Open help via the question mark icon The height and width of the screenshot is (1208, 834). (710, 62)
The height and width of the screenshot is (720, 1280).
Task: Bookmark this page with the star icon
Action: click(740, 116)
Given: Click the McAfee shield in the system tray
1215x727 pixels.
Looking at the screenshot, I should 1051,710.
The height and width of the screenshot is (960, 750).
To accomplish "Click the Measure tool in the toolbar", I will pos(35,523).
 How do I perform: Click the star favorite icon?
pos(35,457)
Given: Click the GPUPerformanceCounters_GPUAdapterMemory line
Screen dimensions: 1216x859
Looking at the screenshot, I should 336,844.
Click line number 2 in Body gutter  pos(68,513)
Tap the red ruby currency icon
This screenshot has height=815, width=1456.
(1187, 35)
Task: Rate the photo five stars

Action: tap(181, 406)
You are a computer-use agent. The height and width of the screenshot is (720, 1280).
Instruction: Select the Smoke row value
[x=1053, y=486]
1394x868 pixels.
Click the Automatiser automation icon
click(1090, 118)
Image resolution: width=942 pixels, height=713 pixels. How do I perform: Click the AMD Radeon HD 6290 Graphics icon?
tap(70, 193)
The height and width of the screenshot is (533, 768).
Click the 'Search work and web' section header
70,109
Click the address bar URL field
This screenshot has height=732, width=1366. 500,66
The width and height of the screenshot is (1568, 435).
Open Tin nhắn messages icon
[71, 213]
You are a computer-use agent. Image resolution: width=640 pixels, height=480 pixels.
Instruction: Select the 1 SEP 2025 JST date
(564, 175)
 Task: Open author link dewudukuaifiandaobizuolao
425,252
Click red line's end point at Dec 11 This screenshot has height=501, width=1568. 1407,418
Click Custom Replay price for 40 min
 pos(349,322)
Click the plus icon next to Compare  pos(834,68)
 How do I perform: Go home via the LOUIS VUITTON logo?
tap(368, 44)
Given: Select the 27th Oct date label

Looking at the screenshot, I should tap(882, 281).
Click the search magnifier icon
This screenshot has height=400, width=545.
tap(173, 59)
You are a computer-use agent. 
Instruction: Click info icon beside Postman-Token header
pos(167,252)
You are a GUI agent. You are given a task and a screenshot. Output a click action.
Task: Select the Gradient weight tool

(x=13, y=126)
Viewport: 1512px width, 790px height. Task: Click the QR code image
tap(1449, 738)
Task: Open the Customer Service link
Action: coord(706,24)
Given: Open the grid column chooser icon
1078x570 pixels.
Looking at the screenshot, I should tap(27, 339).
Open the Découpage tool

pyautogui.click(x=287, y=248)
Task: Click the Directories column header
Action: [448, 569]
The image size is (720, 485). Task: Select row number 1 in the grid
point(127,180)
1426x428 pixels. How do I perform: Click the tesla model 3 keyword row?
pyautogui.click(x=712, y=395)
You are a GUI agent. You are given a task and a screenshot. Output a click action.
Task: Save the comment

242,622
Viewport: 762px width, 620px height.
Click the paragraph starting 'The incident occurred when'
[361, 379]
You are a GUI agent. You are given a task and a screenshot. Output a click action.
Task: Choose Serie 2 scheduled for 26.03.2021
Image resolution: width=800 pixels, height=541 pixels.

--

> TASK TO CARRY OUT
Would you copy every line of the entries that includes the word "computer"?

> EXPECTED OUTPUT
You are a computer-use agent. The height and width of the screenshot is (720, 1280).
You are a computer-use agent. Image resolution: width=640 pixels, height=480 pixels.
You are a computer-use agent. 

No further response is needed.